O acórdão, portanto, não foi feliz em sua fundamentação, porque desconsidera o desvio produtivo do consumidor. Mas também porque desconsidera a própria essência da proteção de dados.

Negação do “espírito” da LGPD

O acórdão da 3ª Câmara de Direito Privado do Tribunal de Justiça de São Paulo contém, ainda, um argumento que demonstra pouca sintonia com o que chamarei aqui, na falta de melhor expressão, de “espírito” da LGPD.

“O consumidor, no caso, independentemente da autoria das mensagens, não sofreu nenhum ônus excepcional, a não ser aquele que todo ser humano tem que aprender a suportar por viver numa sociedade tecnológica, frenética e massificada, sob pena da convivência social ficar insuportável.

“Trata-se, pois, de episódio do qual não resultou nenhuma interferência excepcional no comportamento do autor e que não rompeu o seu equilíbrio psicológico.” (página 13 do acórdão)

O “ônus” a que se refere o acórdão, aquele ônus “que todo ser humano tem que aprender a suportar por viver numa sociedade tecnológica, frenética e massificada, sob pena da convivência social ficar insuportável”, é a existência de tratamento de dados sem qualquer regulamentação, sem freios e sem controles. Melhor dizendo: é a normalização desse tratamento indisciplinado. É atribuição de “normalidade” a práticas como o spam de e-mail, as robochamadas (ou robocalls, para os anglófilos), as práticas abusivas no teleatendimento ativo (ou telemarketing outbound, para os anglófilos).

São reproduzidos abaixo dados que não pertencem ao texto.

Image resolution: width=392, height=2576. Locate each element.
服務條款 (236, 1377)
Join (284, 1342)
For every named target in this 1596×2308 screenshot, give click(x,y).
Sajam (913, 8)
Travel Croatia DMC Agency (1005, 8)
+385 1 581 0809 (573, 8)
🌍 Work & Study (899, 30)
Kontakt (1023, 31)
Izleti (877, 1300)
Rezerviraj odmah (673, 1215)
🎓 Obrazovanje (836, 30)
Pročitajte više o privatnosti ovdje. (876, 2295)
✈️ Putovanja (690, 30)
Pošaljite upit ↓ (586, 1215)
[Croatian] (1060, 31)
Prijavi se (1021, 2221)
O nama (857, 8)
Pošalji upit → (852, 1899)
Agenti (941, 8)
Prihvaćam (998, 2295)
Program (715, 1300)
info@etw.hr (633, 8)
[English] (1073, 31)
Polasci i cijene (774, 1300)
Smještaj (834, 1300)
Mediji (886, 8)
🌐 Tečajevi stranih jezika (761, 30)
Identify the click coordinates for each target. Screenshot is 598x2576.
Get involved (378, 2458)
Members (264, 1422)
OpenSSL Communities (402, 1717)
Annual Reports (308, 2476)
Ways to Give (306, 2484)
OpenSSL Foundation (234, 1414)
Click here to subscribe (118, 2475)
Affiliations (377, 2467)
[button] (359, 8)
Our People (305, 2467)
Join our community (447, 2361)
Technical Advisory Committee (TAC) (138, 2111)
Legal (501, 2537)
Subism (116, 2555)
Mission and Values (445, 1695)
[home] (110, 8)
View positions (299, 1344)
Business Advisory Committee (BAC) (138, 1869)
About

Com dois parágrafos, o acórdão dá a entender que de pouco ou nada servem as normas fundamentais relativas à proteção de dados constantes na Constituição Federal, no Código de Defesa do Consumidor, no Marco Civil da Internet, na LGPD, nas normas técnicas da “família” ISO 27000. Pode não ter sido a intenção, pois o texto é formulaico e repete um padrão constante em inúmeros julgamentos relativos a spam e ligações abusivas, mas a mensagem implícita é essa.

Implicitamente, esses dois parágrafos declaram baldado todo o esforço dos profissionais da proteção de dados, de operadores do direito e dos cidadãos para a construção de um ecossistema digital respeitador dos direitos humanos, do livre desenvolvimento da personalidade, da dignidade e do exercício da cidadania em meios digitais; da liberdade de expressão, de informação, de comunicação e de opinião; da pluralidade e da diversidade; da abertura e da colaboração; da livre iniciativa, da livre concorrência e da defesa do consumidor; da proteção e respeito à privacidade; da inviolabilidade da intimidade, da honra e da imagem; da proteção dos dados pessoais; da autodeterminação informativa; da responsabilização dos agentes de acordo com suas atividades; do bem-estar físico e psicológico; enfim, de todos os princípios, diretrizes e fundamentos do marco legal da proteção de dados no Brasil.

Não é um bom caminho.

O que está por vir no “caso Cyrella”

Ao que tudo indica, no “caso Cyrella” o autor da ação deve recorrer da decisão do Tribunal de Justiça de São Paulo. Solidarizo-me, mesmo à distância, com a irresignação do autor. Num caso pioneiro como este (ou leading case, como talvez queiram os anglófilos), é menos importante o resultado individualmente considerado, e mais relevante sua repercussão geral.

Se restaurada a condenação original, será alargado o caminho para que outros consumidores possam frear os abusos que, por serem “de pequena monta” costumam ser desconsiderados pelos tribunais – ou, melhor dizendo, tratados como “meros aborrecimentos”.

Se mantida a reforma da sentença para derrubar a condenação original, serão necessárias novas investidas judiciais contra estes abusos – agora sem a justificativa de que a LGPD “ainda não entrou em vigor”.

Aguardemos, então, novas notícias sobre o caso.